BEGIN Task material
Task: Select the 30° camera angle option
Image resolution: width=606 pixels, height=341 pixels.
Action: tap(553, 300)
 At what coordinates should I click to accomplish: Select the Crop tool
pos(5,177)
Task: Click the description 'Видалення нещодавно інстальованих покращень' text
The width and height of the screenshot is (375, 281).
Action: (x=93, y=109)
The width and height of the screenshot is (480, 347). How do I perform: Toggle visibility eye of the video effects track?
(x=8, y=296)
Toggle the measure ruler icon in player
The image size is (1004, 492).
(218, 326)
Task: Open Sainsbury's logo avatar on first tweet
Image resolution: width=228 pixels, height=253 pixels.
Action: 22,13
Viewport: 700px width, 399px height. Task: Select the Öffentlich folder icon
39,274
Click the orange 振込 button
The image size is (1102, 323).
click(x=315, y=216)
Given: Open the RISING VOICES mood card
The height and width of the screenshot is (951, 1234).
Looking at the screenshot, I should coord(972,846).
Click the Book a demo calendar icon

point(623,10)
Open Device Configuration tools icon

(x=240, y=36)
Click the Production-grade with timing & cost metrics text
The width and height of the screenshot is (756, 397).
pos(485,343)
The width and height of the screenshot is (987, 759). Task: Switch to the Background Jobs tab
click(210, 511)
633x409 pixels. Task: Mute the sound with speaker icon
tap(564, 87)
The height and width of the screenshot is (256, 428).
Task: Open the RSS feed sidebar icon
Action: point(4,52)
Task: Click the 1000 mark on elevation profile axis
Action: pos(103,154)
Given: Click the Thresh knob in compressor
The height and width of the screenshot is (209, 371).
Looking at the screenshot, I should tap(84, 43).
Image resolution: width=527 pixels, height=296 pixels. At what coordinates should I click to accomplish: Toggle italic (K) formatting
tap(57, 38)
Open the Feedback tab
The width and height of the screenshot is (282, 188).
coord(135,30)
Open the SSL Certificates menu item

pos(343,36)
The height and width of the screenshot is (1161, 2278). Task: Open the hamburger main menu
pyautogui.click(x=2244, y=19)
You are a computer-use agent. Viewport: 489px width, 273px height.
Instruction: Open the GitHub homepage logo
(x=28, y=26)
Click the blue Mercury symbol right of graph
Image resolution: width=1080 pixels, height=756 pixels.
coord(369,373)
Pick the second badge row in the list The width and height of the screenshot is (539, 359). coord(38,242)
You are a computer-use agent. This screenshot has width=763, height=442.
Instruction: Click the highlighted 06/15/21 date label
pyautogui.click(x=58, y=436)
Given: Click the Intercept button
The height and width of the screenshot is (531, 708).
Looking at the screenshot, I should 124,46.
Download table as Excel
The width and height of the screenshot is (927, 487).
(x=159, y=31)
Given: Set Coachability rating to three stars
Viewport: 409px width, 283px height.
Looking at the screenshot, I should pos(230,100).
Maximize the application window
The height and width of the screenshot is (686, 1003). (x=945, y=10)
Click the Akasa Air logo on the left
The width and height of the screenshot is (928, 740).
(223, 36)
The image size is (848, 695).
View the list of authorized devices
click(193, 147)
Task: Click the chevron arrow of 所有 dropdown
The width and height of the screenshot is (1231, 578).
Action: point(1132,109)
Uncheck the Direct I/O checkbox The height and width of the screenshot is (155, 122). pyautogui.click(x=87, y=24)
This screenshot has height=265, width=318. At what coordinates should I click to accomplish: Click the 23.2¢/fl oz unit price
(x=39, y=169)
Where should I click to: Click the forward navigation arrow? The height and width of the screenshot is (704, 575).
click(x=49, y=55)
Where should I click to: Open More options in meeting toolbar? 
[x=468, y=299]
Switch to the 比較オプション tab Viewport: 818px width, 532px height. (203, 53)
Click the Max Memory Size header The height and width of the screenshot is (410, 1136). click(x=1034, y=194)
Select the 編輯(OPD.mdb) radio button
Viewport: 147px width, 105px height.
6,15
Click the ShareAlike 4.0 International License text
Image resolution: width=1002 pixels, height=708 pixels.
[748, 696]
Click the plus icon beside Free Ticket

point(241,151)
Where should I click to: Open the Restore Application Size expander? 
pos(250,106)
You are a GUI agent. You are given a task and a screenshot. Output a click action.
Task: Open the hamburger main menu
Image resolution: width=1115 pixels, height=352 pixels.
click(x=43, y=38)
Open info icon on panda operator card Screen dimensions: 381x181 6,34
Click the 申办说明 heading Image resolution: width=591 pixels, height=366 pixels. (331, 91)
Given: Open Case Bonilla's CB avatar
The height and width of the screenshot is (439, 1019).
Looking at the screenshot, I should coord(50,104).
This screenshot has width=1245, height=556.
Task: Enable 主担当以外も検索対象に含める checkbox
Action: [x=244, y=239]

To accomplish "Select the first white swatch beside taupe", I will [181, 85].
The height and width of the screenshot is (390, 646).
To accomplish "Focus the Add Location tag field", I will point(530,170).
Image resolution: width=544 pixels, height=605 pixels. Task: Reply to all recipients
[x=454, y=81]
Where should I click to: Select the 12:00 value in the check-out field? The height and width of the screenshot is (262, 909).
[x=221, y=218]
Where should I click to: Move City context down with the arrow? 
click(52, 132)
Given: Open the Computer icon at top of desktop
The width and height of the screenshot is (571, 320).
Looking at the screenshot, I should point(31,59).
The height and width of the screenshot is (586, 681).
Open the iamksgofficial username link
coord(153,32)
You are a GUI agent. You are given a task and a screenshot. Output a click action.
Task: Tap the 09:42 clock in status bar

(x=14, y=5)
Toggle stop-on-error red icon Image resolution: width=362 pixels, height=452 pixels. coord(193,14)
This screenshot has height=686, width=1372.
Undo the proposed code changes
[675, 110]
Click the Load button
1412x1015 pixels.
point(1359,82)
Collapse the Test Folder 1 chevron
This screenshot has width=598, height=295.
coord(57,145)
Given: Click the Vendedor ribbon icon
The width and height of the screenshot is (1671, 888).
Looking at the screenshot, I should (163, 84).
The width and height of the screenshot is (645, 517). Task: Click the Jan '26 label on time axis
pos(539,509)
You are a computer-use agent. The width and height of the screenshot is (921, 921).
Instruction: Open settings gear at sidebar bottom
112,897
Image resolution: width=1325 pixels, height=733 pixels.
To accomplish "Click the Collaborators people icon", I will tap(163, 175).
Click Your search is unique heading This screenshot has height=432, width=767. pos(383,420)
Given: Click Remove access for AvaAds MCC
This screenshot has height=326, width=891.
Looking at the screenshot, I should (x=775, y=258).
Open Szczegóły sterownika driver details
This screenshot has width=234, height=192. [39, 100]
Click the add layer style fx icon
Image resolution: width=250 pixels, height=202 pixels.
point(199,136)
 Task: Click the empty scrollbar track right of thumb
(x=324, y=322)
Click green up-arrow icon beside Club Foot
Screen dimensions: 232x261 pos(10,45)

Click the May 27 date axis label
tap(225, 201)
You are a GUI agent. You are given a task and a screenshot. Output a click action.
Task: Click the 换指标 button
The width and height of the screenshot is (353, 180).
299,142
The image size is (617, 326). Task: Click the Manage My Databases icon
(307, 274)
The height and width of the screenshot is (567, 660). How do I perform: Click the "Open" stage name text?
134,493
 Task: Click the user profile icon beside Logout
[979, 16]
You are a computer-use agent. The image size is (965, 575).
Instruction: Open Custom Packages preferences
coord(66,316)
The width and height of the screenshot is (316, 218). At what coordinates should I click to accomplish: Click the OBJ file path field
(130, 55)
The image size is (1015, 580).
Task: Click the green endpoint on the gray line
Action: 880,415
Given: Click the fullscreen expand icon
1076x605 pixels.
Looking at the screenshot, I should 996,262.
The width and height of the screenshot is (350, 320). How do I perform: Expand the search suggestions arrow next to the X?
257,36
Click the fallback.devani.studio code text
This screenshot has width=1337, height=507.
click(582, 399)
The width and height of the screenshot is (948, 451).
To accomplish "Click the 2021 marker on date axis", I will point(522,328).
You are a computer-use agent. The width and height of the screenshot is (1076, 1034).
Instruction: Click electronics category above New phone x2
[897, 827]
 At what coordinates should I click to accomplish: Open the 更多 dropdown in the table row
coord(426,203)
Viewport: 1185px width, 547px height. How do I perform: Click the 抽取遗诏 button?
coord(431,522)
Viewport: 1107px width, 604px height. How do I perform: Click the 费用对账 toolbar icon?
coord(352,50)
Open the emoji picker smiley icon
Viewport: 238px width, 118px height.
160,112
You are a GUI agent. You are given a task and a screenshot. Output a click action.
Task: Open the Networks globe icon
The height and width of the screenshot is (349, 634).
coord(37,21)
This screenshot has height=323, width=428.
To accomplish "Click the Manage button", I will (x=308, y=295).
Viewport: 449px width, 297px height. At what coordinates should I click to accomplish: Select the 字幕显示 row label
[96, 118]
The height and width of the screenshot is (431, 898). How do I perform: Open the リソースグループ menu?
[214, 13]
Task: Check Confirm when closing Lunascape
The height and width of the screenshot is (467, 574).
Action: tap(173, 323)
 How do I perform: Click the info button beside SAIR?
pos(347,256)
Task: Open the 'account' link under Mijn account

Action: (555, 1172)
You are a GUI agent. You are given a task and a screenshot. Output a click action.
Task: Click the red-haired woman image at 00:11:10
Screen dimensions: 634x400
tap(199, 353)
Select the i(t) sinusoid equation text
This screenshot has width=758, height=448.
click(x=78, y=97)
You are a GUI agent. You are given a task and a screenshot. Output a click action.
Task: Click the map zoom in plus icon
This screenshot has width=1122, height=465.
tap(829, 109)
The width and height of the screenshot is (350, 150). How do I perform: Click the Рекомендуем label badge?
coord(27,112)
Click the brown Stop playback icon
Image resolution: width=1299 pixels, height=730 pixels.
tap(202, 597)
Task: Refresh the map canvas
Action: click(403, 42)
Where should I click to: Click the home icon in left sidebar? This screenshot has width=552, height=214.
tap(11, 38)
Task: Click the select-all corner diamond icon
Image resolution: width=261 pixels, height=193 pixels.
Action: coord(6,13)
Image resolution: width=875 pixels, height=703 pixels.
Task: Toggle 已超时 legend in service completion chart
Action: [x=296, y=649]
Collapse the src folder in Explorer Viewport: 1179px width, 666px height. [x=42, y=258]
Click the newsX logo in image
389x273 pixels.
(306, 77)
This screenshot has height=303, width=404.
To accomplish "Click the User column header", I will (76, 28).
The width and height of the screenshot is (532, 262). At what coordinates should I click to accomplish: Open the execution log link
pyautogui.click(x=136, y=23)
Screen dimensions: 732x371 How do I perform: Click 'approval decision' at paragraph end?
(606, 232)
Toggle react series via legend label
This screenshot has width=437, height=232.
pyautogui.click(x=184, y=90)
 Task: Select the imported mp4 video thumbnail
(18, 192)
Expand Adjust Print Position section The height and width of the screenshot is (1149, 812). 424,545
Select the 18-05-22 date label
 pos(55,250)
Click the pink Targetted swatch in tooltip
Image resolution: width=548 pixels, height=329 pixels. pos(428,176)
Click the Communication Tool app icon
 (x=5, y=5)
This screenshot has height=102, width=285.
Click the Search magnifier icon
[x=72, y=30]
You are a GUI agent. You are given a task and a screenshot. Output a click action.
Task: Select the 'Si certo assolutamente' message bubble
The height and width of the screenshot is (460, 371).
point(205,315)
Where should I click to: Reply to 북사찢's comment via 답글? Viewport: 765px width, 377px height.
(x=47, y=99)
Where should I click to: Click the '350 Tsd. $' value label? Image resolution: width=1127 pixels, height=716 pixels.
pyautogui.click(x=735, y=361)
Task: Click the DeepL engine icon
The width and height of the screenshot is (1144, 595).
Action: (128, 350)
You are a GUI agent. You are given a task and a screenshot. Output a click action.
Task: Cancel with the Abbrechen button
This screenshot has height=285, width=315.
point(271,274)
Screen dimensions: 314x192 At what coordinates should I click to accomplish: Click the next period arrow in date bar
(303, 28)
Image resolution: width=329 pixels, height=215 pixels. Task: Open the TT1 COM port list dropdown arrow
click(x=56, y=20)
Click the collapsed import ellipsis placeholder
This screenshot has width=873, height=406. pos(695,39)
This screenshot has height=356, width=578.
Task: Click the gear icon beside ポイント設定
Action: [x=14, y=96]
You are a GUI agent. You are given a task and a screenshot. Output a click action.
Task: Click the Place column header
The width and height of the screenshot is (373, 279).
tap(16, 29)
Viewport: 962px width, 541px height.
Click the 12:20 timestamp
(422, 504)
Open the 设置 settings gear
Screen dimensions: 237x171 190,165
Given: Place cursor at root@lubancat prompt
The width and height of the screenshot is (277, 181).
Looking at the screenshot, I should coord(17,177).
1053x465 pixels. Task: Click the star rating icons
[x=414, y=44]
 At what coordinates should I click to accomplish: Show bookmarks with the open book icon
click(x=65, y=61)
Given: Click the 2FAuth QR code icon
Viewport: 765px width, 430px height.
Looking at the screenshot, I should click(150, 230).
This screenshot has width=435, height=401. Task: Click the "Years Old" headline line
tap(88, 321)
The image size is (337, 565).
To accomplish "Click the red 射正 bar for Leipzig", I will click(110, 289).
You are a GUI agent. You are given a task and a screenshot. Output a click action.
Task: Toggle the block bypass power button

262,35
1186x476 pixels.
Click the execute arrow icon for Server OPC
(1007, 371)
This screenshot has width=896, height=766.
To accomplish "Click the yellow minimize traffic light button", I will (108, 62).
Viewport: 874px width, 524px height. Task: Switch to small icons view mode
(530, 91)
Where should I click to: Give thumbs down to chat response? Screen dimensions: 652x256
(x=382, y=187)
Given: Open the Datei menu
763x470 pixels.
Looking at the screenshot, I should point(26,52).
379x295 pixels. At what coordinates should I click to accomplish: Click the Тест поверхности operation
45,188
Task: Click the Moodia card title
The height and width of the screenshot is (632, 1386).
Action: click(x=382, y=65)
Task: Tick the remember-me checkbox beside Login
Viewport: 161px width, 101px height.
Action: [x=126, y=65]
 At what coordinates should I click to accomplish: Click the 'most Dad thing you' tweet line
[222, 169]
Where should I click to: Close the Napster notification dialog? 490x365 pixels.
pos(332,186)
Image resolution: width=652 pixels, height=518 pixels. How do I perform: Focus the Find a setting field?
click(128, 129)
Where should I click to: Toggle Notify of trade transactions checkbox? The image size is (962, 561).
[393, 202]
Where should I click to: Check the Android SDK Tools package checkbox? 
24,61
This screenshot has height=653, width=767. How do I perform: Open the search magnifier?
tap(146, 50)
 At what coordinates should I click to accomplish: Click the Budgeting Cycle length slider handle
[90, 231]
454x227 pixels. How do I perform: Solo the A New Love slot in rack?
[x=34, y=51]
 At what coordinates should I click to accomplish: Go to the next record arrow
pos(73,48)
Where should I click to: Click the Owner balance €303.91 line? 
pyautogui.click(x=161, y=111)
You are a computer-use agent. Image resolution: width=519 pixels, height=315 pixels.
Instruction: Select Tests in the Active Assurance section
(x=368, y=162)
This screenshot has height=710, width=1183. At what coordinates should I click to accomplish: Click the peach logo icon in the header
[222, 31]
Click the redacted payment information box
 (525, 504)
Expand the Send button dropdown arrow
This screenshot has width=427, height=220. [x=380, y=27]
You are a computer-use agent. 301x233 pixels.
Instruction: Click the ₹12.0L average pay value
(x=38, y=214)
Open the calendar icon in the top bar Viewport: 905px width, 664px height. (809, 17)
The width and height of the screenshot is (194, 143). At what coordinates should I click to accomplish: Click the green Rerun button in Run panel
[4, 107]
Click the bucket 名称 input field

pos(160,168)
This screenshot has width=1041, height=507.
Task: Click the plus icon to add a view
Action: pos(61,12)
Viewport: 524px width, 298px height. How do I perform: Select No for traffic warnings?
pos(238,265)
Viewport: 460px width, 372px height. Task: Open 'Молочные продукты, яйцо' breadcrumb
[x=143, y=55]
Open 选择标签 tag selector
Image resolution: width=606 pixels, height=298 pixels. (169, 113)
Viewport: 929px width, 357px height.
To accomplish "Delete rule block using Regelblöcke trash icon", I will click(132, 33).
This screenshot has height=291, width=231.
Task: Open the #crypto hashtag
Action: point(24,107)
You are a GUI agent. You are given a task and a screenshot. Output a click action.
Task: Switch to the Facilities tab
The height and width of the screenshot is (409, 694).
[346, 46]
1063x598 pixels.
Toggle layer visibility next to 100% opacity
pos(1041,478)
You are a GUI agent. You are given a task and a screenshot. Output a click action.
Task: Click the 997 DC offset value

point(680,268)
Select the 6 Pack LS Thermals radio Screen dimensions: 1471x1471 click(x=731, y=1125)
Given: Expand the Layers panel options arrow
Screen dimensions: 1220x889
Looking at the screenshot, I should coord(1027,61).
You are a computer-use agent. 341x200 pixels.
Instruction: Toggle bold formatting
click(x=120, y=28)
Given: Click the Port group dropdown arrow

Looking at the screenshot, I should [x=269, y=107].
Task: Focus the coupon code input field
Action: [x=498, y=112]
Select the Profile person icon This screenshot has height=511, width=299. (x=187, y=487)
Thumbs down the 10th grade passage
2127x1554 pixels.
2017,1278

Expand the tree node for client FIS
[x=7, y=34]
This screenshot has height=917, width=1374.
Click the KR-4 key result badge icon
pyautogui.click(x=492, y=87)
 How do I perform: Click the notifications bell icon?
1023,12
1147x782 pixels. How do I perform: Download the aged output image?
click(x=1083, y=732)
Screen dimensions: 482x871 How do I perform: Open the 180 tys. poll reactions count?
END Task material
# Task to carry out
Where the string "avatar" occurs in a line of the material above, copy the whole line.

# Your response
Task: Open Sainsbury's logo avatar on first tweet
Given: Open Case Bonilla's CB avatar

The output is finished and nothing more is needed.